Chinese capital first entered North America in pursuit of affordable real estate, of which there was plenty to be found. California especially enjoyed a wash of Chinese bargain hunters eager to take advantage of the slump in housing prices, although some of this investment also went to Mexico, Western Canada and the inland US. But while they may have come for the housing, many Chinese individual and institutional investors are finding themselves staying for the businesses, snapping up cash-starved startups that struggle to gain financing from a still cautious banking system.
However, there are risks. The doldrums of the US economy have been well publicized, as have Mexico's drug violence. There are few hidden treasures in Canada that haven't already been found. Also, coming from China, the wages requested by a North American labor force can seem daunting. But the continent is far from uniform in strength or in weakness, and concentrated investment can reap great rewards for the careful investor. To help identify investment opportunities, China Offshore Quarterly analyzed six high-potential regions, illuminating the possibilities and pitfalls of the world's largest free trade zone.
California
Key statistics
Population (2011 estimate): 37.6 million (highest in US)
GDP: US$1.96 trillion
Key sectors
Industries: Real estate, rental and leasing, durable goods manufacturing, alternative fuels, internet, software, entertainment
Agriculture: Dairy, livestock and poultry, fruit and nut crops, floriculture
Trade with China
Imports from China: US$120,118 million (2011 value)
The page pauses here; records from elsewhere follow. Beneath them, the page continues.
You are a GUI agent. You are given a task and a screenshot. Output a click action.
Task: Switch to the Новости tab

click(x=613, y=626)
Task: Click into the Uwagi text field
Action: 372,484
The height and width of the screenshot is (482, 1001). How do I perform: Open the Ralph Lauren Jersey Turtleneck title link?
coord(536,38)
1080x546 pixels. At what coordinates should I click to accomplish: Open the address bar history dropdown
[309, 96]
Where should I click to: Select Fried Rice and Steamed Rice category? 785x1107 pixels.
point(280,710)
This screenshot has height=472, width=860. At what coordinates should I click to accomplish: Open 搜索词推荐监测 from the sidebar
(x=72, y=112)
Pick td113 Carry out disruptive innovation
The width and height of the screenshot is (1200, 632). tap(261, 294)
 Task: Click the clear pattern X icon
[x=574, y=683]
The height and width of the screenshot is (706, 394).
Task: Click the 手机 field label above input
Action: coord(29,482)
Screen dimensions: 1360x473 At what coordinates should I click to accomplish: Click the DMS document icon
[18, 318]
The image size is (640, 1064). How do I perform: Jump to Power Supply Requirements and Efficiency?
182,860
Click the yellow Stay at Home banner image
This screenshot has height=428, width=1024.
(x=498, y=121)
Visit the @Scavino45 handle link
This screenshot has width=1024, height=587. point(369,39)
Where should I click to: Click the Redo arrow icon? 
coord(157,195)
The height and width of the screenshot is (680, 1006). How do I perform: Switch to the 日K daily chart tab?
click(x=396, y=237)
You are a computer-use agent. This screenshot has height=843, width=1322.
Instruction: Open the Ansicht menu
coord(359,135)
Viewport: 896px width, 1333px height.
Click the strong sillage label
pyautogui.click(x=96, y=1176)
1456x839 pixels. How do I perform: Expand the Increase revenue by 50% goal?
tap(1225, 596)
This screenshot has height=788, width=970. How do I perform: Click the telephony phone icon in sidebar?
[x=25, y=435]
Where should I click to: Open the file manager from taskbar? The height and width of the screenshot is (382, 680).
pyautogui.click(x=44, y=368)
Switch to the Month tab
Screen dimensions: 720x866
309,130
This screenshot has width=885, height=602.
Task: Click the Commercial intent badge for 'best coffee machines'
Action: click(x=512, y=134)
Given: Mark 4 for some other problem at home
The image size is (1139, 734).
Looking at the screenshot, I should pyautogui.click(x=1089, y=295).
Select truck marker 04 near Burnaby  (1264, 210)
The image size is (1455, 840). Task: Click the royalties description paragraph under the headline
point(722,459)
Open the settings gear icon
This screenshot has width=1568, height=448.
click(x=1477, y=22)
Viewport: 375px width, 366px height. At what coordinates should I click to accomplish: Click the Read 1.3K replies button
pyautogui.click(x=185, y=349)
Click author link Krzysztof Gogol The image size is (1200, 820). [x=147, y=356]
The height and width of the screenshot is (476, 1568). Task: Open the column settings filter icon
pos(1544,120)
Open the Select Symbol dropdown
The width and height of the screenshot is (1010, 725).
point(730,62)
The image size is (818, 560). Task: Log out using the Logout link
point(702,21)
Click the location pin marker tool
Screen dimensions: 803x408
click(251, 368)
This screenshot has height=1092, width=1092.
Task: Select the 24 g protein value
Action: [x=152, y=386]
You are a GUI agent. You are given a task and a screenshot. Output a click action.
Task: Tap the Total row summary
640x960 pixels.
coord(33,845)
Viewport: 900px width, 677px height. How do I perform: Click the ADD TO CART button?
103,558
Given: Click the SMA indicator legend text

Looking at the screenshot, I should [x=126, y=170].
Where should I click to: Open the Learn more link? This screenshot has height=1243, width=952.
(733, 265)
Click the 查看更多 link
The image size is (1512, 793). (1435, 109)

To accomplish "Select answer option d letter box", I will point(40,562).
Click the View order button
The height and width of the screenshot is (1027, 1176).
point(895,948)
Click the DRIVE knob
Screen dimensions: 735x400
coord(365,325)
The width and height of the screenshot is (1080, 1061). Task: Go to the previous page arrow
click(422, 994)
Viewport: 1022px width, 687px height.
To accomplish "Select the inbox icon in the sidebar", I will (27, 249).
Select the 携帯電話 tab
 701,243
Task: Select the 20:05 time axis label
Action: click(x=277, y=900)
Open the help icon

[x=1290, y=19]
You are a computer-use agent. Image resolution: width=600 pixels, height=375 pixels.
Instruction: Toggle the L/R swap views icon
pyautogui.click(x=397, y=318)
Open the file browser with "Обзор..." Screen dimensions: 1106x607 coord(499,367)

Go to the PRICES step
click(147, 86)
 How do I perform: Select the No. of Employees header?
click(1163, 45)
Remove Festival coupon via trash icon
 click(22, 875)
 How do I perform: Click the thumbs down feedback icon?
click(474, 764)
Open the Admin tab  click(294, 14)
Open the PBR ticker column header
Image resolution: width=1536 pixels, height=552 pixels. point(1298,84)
Exports to China: US$14,188 million (2011 value)
Taxes
Corporate tax rate (excluding banks and financials): 8.84%
Banks and financials: 10.84%
Alternative minimum tax (AMT) rate: 6.65%
Income tax: 5.8%
Median property tax: 0.74%
Sales tax: 7.25%
Tax incentives
California Enterprise Zone tax credits: Offers corporate credits, other corporate tax incentives, as well as personal-level tax breaks for operating in any one of the 42 California Enterprise Zones throughout the state
Research and Development tax credit: Companies will receive a 15% tax credit for engaging in qualified research and development
Net Operating Loss Carryover: Companies that conclude the year with a loss are allowed to carry it over to subsequent years. Businesses that make a loss in the first year of operation are allowed to carryover 100% of their losses for the next eight years
Investment considerations
Pro: Easy access to research, capital and financial resources
Pro: Innovation and intellectual capital, particularly in Silicon Valley
Pro: The largest population in the US, providing an enormous market
Con: High levels of public debt indicating risk of tax increases in the future
Con: Has one of the highest tax rates among the US states
More information
Sources: California Business Investment Services, The Federal and State Tax Information Portal, United States Census Bureau, Employment Development Department of California
Delaware
Key statistics
Population (2011 estimate): 907,135
GDP: US$65.8 billion
Key sectors
Industries: Finance and insurance, real estate, private health care, law firms, hotels, car rental agencies, wholesale (automobiles, food products, and commercial equipment) trade industry and chemicals
Trade with China
Imports from China: US$574 million (2011 value)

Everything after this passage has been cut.